[管理番号:12880]
性別:女性
年齢:45歳
病名:乳がん
症状:
投稿日:2025年07月08日
初めてメールさせて頂きます。
3月に非浸潤の乳がんと診断され、6月下旬の手術時の検査で浸潤がん、現在術後10日程度です。田澤先生の的確なご意見をいただきたく、ご連絡しましました。よろしくお願いいたします。
2月 マンモトーム生検
3月中旬 非浸潤癌と診断
4月 MRI検査
5月中旬 超音波検査(手術前受診最後)
非浸潤がんのためセンチネル生検は行う必要がないとの説明あり。
6月下旬 右乳房一部切除、センチネル生検なし、リンパ切除なし
7月初旬 病理検査の結果、
浸潤がん 12×6×5ミリ、非浸潤含む15×12×7ミリ
1病巣
核グレード1
組織学的グレード1
ER100% 陽性
PgR80% 陽性
HER2 score1
Ki-67 26%
波及度 f
IA期(現時点では転移検査していないため、転移はなし)
質問
1. 主治医から、心配であれば追加で脇の手術をすることもできる。
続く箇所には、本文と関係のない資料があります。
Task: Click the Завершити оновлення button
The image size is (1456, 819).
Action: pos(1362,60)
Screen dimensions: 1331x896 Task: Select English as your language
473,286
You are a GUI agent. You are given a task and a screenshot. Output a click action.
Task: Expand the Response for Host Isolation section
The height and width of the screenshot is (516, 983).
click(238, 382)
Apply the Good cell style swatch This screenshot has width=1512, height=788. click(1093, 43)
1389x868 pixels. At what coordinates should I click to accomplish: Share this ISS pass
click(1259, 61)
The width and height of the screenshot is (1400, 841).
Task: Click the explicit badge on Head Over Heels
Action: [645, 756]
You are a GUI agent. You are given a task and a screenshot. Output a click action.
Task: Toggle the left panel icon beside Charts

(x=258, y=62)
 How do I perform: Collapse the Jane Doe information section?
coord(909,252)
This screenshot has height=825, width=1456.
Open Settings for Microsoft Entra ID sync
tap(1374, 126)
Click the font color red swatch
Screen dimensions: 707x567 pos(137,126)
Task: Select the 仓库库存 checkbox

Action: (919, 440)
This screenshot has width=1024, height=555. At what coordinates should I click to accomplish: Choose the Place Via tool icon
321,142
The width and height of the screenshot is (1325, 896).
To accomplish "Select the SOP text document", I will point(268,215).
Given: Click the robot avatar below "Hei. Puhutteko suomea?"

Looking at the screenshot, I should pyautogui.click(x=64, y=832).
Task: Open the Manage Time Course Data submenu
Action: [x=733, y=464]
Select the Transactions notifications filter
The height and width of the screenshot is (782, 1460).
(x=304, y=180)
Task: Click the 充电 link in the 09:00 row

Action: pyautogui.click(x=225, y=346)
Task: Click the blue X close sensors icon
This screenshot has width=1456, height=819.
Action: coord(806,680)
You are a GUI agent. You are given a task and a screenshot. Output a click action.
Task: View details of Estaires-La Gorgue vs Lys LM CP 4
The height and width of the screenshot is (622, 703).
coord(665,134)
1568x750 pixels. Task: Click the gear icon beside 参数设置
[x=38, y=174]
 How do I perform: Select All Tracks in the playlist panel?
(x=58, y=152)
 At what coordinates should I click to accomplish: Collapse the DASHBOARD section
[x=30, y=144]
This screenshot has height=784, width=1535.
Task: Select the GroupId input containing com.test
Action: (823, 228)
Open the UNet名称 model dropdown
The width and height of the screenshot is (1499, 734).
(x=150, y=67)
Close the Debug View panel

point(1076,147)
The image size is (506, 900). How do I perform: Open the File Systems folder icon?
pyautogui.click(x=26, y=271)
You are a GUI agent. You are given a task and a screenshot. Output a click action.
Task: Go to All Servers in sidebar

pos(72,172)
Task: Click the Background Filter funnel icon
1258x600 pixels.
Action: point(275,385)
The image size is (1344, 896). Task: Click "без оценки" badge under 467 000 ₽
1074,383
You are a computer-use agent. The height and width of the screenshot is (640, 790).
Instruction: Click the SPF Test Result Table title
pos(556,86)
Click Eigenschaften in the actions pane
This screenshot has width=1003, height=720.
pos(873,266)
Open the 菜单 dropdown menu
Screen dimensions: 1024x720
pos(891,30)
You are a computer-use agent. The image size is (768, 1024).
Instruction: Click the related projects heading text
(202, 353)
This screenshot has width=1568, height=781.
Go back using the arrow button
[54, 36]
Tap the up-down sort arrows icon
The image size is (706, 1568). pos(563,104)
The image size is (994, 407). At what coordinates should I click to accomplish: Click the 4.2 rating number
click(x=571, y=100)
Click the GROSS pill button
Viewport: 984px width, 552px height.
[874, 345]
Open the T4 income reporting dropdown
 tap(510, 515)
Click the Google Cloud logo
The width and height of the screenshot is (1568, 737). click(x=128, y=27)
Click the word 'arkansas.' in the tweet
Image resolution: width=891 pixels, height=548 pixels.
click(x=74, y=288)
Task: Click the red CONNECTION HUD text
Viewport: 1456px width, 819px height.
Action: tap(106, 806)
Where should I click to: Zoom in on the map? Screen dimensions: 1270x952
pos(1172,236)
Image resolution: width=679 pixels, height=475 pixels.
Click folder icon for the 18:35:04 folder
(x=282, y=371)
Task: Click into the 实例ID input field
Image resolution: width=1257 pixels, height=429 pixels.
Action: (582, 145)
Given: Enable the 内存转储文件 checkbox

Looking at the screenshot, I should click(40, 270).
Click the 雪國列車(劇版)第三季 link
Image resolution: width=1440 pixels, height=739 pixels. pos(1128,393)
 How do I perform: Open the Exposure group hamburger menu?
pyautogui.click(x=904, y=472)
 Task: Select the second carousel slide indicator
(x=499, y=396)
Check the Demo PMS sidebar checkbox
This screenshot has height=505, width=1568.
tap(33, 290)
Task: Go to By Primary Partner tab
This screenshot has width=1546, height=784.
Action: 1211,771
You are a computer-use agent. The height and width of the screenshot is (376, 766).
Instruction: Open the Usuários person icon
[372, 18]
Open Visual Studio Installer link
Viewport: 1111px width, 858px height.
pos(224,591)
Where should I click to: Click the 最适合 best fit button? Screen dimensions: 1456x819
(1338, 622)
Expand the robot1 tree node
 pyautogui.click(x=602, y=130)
手術するかどうか1週間後の診察までに決めてほしいと言われていますが、また手術するのかと思うとどうしたら良いのかわかりません。
センチネル生検、リンパ節切除するべきでしょうか?
(過去の投稿で術後のセンチネル生検は正確性に欠けるというようなご指摘を見たような気がしますが、探し出せません。)
術後すぐから脇にしこりができ(抜糸の時に伝えたところリンパ節とのこと)、とても痛く、これが転移だったらと不安です。
また、抗がん剤治療もどうするかと言われ、オンコタイプ検査というものがあると説明を受けました。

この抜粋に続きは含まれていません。